Estávamos sentados no chão, comendo pizza, eu estava com as costas contra a cama e Hero a minha frente.

Não gostava muito que já fosse de noite por causa da vingança de Hero. Eu havia acabado de comer, ele deixou o prato com os talheres sobre o chão e veio até meu lado.

- Está com frio? – perguntou e eu neguei com a cabeça – Calor? – neguei novamente – Se sente bem? – esta vez assenti – Você fala? – assenti – Certeza que está bem?

- Sim – respondi e apoiei minha cabeça sobre seu ombro.

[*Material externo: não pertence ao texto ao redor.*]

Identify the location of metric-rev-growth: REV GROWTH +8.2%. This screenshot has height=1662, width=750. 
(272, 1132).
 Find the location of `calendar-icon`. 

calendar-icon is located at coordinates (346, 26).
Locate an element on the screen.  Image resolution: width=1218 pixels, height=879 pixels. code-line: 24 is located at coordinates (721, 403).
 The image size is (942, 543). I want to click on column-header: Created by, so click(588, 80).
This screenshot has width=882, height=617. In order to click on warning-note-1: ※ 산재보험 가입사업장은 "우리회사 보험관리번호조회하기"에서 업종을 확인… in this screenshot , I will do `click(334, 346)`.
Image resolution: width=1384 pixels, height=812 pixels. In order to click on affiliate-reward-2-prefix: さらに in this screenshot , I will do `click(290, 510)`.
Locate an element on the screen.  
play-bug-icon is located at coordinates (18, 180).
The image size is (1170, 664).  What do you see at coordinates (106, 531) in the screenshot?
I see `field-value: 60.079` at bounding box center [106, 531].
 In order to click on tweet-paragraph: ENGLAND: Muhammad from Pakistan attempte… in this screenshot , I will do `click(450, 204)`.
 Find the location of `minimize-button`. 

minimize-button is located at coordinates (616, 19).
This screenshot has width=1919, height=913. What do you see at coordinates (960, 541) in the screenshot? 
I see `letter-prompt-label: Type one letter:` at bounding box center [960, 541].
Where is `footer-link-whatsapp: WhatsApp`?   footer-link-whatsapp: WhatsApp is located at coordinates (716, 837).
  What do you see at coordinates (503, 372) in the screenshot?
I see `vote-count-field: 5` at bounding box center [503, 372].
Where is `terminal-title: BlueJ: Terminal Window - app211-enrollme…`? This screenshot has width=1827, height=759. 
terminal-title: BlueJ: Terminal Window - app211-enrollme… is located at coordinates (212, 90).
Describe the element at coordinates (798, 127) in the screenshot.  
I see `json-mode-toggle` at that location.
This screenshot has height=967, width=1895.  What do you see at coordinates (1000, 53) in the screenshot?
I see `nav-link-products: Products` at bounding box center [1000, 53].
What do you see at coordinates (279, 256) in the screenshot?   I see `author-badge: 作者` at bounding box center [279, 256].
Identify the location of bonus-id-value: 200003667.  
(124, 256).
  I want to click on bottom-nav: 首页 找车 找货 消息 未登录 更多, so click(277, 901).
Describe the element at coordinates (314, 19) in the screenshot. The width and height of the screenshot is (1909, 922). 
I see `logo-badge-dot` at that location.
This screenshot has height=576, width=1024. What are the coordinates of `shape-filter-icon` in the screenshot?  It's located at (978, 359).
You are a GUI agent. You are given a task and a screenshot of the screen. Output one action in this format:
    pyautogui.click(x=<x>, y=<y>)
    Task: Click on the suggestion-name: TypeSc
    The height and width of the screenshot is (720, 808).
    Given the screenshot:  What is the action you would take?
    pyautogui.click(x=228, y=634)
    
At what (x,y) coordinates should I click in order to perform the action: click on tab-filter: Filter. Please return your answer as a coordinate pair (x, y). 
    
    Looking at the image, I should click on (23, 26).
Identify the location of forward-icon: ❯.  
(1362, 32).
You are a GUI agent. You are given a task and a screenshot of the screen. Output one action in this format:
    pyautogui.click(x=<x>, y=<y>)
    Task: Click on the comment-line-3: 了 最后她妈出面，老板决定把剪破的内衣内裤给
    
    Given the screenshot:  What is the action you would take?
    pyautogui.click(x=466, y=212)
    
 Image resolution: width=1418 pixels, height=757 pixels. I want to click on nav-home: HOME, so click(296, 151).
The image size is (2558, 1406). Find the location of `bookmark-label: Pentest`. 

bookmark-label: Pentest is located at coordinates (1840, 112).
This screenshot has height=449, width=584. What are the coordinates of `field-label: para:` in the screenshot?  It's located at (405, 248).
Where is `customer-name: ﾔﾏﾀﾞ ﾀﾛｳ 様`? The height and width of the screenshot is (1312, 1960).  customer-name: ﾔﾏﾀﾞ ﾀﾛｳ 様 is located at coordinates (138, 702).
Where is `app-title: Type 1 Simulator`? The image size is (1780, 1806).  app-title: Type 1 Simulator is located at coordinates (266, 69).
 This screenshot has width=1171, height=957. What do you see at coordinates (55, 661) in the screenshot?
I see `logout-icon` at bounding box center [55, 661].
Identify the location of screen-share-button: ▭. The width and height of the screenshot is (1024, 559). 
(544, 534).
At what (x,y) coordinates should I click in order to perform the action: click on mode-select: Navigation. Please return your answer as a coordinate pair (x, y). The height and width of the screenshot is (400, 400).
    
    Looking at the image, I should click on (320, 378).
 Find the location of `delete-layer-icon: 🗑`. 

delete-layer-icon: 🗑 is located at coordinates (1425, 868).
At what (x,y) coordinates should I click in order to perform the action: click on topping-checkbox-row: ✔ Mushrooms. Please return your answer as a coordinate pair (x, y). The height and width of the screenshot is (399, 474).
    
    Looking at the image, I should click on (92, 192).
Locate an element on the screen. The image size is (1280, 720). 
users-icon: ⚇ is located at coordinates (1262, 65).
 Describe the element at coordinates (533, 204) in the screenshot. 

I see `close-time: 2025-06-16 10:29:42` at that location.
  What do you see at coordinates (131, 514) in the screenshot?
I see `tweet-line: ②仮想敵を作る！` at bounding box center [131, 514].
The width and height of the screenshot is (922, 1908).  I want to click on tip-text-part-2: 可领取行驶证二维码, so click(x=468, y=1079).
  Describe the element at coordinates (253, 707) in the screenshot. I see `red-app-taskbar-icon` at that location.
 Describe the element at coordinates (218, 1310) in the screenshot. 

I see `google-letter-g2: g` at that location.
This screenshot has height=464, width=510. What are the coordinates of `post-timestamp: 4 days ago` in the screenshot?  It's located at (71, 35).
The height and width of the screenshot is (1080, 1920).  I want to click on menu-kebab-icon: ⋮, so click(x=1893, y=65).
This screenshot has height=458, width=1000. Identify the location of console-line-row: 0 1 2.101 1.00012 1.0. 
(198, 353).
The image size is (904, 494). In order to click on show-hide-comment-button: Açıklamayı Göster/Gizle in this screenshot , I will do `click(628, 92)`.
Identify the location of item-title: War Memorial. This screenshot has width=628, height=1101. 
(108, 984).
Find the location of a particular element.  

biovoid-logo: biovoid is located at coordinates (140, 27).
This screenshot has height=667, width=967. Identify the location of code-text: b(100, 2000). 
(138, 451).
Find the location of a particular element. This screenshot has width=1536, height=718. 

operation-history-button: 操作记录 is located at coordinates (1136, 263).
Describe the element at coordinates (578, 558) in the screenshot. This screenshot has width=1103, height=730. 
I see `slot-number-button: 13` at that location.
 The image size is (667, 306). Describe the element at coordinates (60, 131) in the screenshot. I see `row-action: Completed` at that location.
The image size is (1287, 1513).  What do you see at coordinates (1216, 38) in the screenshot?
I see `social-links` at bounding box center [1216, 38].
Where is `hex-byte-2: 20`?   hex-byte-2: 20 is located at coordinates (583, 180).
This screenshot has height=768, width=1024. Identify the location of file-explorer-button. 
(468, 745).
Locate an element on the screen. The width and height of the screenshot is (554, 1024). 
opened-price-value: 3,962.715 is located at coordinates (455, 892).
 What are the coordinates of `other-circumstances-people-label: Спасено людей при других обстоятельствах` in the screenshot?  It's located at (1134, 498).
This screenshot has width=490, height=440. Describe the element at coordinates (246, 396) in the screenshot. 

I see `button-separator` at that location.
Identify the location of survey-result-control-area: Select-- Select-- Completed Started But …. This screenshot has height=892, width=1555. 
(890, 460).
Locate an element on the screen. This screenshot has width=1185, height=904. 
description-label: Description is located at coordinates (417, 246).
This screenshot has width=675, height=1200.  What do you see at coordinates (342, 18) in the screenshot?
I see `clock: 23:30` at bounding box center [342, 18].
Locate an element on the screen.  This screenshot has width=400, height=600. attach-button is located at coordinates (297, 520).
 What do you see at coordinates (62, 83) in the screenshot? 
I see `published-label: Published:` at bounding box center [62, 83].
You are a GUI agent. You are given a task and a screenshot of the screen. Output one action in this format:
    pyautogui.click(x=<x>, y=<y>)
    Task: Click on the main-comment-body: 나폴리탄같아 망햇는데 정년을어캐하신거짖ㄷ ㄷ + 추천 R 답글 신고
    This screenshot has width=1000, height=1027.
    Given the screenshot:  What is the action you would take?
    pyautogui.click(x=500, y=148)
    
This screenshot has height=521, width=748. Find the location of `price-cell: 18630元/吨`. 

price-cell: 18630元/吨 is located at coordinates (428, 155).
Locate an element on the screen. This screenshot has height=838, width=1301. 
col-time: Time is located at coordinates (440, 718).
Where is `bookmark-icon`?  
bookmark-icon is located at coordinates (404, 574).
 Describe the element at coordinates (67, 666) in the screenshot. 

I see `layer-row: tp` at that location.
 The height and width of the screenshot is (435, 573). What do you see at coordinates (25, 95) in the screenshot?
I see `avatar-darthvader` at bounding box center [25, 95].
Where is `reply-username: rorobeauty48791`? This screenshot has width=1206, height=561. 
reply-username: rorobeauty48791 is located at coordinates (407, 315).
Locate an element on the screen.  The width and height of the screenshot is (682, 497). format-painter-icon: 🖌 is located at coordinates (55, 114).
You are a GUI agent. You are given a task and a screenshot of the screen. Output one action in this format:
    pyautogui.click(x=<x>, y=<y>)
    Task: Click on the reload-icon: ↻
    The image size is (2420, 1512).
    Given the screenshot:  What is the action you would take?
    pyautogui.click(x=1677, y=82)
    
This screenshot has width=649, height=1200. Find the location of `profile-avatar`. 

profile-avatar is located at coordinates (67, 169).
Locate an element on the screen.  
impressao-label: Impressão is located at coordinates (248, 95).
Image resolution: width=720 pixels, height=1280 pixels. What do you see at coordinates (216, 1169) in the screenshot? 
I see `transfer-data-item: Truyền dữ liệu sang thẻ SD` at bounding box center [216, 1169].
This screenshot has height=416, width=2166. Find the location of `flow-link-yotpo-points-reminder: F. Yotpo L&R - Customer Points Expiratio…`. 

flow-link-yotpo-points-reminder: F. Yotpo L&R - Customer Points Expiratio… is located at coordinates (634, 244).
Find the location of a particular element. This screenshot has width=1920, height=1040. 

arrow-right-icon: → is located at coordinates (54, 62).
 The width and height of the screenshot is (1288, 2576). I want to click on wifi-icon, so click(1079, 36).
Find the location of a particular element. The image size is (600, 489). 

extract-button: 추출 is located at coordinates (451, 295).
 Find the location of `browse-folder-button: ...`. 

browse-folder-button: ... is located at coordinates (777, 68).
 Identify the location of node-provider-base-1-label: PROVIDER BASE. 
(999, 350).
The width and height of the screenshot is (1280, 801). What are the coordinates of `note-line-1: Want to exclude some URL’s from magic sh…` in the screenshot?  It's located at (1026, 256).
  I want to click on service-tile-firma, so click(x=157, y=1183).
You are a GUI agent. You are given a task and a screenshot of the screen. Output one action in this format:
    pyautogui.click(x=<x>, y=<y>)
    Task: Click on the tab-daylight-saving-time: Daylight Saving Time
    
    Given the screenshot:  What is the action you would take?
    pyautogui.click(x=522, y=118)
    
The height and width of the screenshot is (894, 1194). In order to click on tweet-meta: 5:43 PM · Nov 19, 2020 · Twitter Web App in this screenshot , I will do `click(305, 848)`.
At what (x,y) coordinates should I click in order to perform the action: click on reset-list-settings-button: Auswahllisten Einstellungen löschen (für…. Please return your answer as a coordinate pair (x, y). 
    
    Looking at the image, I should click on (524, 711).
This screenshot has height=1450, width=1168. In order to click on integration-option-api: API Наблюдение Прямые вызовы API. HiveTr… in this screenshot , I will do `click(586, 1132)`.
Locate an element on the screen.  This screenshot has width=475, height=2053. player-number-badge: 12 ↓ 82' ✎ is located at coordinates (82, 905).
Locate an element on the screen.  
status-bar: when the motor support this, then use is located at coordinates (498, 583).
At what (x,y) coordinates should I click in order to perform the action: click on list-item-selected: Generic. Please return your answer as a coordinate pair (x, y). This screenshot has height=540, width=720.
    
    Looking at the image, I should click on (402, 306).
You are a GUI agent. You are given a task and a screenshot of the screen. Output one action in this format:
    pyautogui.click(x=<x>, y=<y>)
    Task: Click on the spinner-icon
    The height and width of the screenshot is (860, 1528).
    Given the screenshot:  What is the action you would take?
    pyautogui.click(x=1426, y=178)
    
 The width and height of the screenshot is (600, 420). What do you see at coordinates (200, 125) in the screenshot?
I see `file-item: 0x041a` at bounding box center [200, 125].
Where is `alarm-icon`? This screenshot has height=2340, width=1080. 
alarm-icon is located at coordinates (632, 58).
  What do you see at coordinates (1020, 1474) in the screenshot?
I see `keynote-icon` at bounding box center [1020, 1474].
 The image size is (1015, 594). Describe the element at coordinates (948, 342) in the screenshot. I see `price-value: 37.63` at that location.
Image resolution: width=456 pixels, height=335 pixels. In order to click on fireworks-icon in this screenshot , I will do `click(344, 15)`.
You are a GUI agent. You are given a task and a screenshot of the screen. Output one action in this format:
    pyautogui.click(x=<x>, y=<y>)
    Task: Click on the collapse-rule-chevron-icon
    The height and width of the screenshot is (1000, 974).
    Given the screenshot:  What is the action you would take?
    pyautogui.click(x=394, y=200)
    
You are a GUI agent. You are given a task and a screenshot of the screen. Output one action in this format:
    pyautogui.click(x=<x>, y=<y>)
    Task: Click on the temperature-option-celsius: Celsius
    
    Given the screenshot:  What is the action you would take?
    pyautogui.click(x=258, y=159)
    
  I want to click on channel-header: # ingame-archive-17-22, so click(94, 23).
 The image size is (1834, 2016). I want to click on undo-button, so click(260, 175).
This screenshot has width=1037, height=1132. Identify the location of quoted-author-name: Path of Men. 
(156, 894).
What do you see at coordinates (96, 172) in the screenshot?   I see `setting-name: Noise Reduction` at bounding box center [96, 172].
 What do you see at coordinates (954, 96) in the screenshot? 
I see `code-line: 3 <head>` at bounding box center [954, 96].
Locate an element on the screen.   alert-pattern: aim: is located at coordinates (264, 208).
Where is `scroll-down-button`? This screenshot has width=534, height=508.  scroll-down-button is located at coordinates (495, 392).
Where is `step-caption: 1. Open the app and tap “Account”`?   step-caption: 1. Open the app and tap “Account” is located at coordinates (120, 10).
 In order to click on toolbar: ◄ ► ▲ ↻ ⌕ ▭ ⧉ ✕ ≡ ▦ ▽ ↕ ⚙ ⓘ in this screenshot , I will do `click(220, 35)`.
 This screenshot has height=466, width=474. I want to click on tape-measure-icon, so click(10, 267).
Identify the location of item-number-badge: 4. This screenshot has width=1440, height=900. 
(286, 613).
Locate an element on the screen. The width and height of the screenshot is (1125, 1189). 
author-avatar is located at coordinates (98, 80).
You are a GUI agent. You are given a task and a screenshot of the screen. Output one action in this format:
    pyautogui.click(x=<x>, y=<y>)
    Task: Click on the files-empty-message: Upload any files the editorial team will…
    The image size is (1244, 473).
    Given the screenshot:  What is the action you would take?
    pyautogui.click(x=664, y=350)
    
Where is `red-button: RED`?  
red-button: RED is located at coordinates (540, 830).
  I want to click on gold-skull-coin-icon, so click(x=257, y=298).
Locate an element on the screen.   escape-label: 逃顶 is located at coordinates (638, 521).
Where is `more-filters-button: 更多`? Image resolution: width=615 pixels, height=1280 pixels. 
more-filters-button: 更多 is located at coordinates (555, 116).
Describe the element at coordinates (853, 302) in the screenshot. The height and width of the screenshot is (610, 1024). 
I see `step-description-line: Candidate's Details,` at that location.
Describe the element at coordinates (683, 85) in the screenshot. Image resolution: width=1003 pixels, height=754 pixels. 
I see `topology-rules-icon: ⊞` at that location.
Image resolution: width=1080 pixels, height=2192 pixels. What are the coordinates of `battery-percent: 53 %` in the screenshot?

- Me disseram que quando uma mulher diz que está bem, mas está em silêncio, é porque tem algo que a preocupa ou a faz mal. Isso é verdade? – se acomodou e acariciou meu cabelo.

- Claro que é.

- Então o que aconteceu com você?

- Certamente não te interessa.

- Acha que estaria perguntando se não me interessasse?

- Não.

- Vai me dizer?

- Sei que vai me criticar.

- Sente falta de seus pais.

- Sim.

- Vem aqui – me sentou sobre seu colo.

Ficamos em silêncio enquanto ele acariciava com ternura meu cabelo. Depois de tudo, não era tão ruim como queria aparentar. Beijou minha bochecha enquanto eu me aconchegava em seu peito.

- Odeio ver você chorar Josephine – disse quando minha respiração se agitou e as lágrimas apareceram – Se me deixasse, podia te fazer sentir melhor.

Meu coração parou. Ainda assim ele pensava em me ter em seus braços, mas esta vez dizia ternamente e não com desejo como nas demais vezes.